#### [Requirement]
Copy out the stretch of the records from the line containing "Chrome profile avatar" through the line containing "will click(1195, 316).", unchanged and with nothing else.
========
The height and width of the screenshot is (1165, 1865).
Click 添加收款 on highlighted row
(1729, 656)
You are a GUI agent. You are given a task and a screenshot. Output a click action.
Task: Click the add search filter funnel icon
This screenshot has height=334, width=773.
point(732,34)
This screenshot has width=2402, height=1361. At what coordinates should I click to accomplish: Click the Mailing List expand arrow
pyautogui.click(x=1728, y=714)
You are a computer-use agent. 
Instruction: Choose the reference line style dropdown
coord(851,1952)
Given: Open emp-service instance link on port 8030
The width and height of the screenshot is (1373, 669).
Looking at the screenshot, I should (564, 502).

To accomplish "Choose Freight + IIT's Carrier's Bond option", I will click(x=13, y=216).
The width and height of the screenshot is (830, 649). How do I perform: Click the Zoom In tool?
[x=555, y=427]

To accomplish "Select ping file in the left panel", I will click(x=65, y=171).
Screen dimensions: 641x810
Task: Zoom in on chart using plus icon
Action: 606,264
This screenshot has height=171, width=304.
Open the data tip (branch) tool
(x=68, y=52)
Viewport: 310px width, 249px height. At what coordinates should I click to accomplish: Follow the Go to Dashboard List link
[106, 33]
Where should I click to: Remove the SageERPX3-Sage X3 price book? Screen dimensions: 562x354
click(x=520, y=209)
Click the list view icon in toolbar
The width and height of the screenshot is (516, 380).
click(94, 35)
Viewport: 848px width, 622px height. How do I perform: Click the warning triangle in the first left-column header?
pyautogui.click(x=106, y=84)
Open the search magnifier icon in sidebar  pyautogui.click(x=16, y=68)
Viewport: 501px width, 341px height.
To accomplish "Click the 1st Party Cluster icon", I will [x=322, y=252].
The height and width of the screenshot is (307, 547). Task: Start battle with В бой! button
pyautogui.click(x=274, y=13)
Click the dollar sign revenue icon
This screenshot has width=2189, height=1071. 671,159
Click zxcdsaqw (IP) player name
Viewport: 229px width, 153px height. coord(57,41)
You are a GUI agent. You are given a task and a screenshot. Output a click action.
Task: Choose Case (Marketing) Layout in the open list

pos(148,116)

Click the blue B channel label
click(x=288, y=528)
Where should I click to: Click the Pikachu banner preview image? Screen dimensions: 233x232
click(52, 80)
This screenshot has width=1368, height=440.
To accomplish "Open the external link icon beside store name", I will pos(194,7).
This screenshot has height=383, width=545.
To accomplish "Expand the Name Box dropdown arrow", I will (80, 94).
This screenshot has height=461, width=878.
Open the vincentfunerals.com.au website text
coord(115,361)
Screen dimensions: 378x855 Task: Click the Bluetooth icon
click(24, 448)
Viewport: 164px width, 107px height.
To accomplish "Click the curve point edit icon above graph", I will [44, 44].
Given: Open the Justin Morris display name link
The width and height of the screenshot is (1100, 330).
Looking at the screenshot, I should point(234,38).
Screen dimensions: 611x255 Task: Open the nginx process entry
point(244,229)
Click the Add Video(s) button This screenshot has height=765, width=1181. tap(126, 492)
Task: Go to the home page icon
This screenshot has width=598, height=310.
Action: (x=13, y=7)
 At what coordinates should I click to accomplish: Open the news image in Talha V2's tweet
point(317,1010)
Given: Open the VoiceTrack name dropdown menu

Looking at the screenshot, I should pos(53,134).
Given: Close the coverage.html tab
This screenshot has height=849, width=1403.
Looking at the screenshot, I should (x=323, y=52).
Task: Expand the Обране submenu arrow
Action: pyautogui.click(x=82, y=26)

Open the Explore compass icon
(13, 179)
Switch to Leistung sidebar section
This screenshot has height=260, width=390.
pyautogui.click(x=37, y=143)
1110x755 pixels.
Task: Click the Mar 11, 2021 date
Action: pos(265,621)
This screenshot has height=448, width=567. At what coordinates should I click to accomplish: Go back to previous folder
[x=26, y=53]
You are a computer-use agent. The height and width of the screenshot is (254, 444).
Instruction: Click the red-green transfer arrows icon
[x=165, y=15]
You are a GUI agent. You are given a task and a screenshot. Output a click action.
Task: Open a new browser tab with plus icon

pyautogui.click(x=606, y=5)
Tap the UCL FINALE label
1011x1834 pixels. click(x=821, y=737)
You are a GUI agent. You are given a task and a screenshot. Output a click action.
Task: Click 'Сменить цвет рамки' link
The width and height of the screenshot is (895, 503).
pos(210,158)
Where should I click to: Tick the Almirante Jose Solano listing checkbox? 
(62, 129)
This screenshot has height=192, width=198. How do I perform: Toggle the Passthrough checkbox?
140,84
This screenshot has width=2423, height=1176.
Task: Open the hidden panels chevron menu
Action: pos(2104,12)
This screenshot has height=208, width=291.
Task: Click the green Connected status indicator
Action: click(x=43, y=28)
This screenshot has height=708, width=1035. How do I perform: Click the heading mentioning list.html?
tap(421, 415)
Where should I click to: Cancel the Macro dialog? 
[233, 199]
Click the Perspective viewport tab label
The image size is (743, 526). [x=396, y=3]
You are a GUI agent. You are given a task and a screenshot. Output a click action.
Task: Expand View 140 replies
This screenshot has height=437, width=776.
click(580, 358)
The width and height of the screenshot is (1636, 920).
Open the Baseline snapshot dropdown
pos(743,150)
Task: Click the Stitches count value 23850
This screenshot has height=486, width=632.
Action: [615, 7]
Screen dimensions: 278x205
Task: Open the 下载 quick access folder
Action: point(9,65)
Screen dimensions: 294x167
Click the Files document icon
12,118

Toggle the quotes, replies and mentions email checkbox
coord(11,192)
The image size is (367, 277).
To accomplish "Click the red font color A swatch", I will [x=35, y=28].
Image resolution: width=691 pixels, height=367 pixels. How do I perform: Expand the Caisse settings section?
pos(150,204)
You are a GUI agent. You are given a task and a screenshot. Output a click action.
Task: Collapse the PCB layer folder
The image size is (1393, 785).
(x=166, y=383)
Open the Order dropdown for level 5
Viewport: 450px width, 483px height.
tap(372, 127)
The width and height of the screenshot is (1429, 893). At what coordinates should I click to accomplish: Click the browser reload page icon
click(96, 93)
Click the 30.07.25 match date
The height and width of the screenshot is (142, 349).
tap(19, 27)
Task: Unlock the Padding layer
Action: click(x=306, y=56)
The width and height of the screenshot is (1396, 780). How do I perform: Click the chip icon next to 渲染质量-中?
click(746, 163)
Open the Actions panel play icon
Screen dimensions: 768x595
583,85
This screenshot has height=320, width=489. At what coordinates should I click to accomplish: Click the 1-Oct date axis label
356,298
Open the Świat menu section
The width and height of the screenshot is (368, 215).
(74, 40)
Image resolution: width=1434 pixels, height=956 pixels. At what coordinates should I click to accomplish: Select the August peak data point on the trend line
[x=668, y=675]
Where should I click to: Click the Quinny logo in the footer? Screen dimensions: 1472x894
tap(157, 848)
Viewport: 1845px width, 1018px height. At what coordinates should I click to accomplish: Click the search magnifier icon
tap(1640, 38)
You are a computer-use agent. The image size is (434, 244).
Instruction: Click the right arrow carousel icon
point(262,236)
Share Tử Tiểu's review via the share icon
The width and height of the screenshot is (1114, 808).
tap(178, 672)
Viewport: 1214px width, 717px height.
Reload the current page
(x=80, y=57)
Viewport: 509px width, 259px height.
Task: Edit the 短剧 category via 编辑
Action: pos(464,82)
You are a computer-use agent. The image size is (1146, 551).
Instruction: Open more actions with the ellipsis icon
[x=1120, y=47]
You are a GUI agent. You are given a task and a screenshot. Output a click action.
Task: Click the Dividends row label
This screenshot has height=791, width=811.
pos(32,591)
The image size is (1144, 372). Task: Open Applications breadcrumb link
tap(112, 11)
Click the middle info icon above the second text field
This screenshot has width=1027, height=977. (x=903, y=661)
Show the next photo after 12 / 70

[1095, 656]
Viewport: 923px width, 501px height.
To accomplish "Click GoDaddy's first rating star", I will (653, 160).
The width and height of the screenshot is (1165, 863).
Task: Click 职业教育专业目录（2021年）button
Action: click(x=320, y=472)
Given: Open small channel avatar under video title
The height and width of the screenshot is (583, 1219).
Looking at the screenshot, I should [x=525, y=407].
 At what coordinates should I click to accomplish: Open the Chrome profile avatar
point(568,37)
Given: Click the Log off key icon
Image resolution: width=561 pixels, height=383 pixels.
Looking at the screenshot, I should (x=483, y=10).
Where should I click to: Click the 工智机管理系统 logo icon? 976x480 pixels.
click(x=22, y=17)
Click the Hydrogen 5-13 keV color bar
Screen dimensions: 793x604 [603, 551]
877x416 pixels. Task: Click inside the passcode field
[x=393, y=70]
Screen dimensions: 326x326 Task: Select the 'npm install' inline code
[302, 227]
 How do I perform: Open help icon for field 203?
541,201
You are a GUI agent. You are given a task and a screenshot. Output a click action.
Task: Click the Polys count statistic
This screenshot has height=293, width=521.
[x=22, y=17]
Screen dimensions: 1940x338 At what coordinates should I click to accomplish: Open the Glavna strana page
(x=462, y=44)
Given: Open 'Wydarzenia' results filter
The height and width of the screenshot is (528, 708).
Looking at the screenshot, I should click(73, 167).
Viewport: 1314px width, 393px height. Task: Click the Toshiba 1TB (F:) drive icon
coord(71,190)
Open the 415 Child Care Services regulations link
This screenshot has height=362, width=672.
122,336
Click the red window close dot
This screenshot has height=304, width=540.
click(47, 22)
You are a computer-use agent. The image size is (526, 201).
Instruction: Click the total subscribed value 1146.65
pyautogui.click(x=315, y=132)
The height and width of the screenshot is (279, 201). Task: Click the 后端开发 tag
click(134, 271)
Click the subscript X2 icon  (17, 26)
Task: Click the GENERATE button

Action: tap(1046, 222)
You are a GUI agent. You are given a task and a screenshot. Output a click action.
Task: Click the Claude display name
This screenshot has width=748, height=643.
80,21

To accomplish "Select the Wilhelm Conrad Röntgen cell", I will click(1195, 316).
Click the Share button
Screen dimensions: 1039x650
========
#### [Exercise result]
 At what coordinates should I click to accomplish: Open the Chrome profile avatar
point(568,37)
Given: Click the Log off key icon
Image resolution: width=561 pixels, height=383 pixels.
Looking at the screenshot, I should (x=483, y=10).
Where should I click to: Click the 工智机管理系统 logo icon? 976x480 pixels.
click(x=22, y=17)
Click the Hydrogen 5-13 keV color bar
Screen dimensions: 793x604 [603, 551]
877x416 pixels. Task: Click inside the passcode field
[x=393, y=70]
Screen dimensions: 326x326 Task: Select the 'npm install' inline code
[302, 227]
 How do I perform: Open help icon for field 203?
541,201
You are a GUI agent. You are given a task and a screenshot. Output a click action.
Task: Click the Polys count statistic
This screenshot has height=293, width=521.
[x=22, y=17]
Screen dimensions: 1940x338 At what coordinates should I click to accomplish: Open the Glavna strana page
(x=462, y=44)
Given: Open 'Wydarzenia' results filter
The height and width of the screenshot is (528, 708).
Looking at the screenshot, I should click(73, 167).
Viewport: 1314px width, 393px height. Task: Click the Toshiba 1TB (F:) drive icon
coord(71,190)
Open the 415 Child Care Services regulations link
This screenshot has height=362, width=672.
122,336
Click the red window close dot
This screenshot has height=304, width=540.
click(47, 22)
You are a computer-use agent. The image size is (526, 201).
Instruction: Click the total subscribed value 1146.65
pyautogui.click(x=315, y=132)
The height and width of the screenshot is (279, 201). Task: Click the 后端开发 tag
click(134, 271)
Click the subscript X2 icon  (17, 26)
Task: Click the GENERATE button

Action: tap(1046, 222)
You are a GUI agent. You are given a task and a screenshot. Output a click action.
Task: Click the Claude display name
This screenshot has width=748, height=643.
80,21

To accomplish "Select the Wilhelm Conrad Röntgen cell", I will click(1195, 316).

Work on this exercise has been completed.